Thomas Jefferson High School Hispanic Assembly

TJHS Latin Student Union       TJHS Latin Student Union dancing

In celebration of the Hispanic and Latinx Heritage Month, the Latino Student Union (LSU) at Thomas Jefferson High School celebrated the first ever Hispanic and Latinx Assembly at the school’s gym, to honor Latinx heritage, culture, and contributions from all Latin-American countries. 

“We are celebrating Hispanic Heritage Month, honoring everything that came before us, recognizing our ancestors, past leaders, and activists; people who paved the way for us,” shared LSU Event Coordinator and TJHS senior Mariana Leos-Bravo. “[TJHS] gives us all the resources, space and platform, and allows us to take the opportunity to share our culture with everybody.”

Scholars played live music and performed choreographed dances from Mexico and Honduras in front of a lively and cheerful audience. LSU members and staff members also shared key cultural points about Hispanic and Latinx culture, achievements, and the significance of the Hispanic and Latinx Heritage Month. 

“No matter who you are, you must be proud of yourself. I come from a Hispanic family; my parents come from Mexico so I’m proud of who I am,” shared LSU club treasurer Juan Juarez.

TJHS Latin Student Union assembly.      TJHS Latin Student Union guitar


Frida Kahlo Wall at Evergreen Middle School

Schools across FWPS continued to celebrate National Hispanic and Latinx Heritage Month, with lessons about Hispanic/ Latinx culture and achievements, and events with families and the community. 

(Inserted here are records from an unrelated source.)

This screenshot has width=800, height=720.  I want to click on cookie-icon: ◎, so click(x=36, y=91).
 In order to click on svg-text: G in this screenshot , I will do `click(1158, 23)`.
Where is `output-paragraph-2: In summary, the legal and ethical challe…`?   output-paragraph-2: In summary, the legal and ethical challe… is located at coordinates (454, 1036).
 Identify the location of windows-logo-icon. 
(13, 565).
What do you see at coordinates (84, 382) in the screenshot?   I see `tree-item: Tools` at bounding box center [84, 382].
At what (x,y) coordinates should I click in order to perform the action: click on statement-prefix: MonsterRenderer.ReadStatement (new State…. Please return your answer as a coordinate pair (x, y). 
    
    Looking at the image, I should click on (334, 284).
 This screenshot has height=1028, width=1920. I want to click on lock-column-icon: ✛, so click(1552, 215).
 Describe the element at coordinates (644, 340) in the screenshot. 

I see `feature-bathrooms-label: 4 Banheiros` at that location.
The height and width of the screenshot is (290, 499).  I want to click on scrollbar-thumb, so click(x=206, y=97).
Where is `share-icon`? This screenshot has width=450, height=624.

Over at Evergreen Middle School, seventh-grade scholars in Ms. Daniel-Hurry’s class decorated a wall dedicated to Mexican painter Frida Kahlo.  

Scholars learned about Kahlo’s life, her struggles, self-portraits, passion for painting, and about Latin American culture.   

“I’m just happy and proud that people are learning about this Hispanic artist,” shared scholar Amanda, whose parents are from Mexico. 

Evergreen scholars show their Frida Kahlo wall       Evergreen scholars show their Frida Kahlo wall

Evergreen scholars show their Frida Kahlo wall


Sunnycrest Elementary Parent Presentations

At Sunnycrest Elementary School, scholars in Sr. McCarthy’s fifth grade class invited their parents to share interesting facts about their home country’s culture with the class and brought delicious cultural dishes! Scholars enjoyed Colombian and Venezuelan arepas, tacos, sopes, and gorditas from Mexico, and other tasty treats from Latin American countries. 

Parent talking about Mexico at Sunnycrest Elementary      Parent talks about Colombia at Sunnycrest Elementary

Teacher Mr. McCarthy talking about Spain      Sunnycrest scholars enjoying dishes from Hispanic countries

Over at Sra. Dinamarca’s class, second graders started working on group projects to learn about different countries around Latin America.  

Second grade scholars in Ms Dinamarca's class at Sunnycrest      Sunnycrest scholar showing Guatemala book

“Throughout Hispanic Heritage Month we want to acknowledge and celebrate the fact that, even though we are a dual language program, Spanish encompasses many different cultures, countries, and peoples. So, by bringing families in, we are showing kids that each of them represents the diversity of the Spanish speaking world,” shared Kelley Schottle, Sunnycrest Elementary Principal.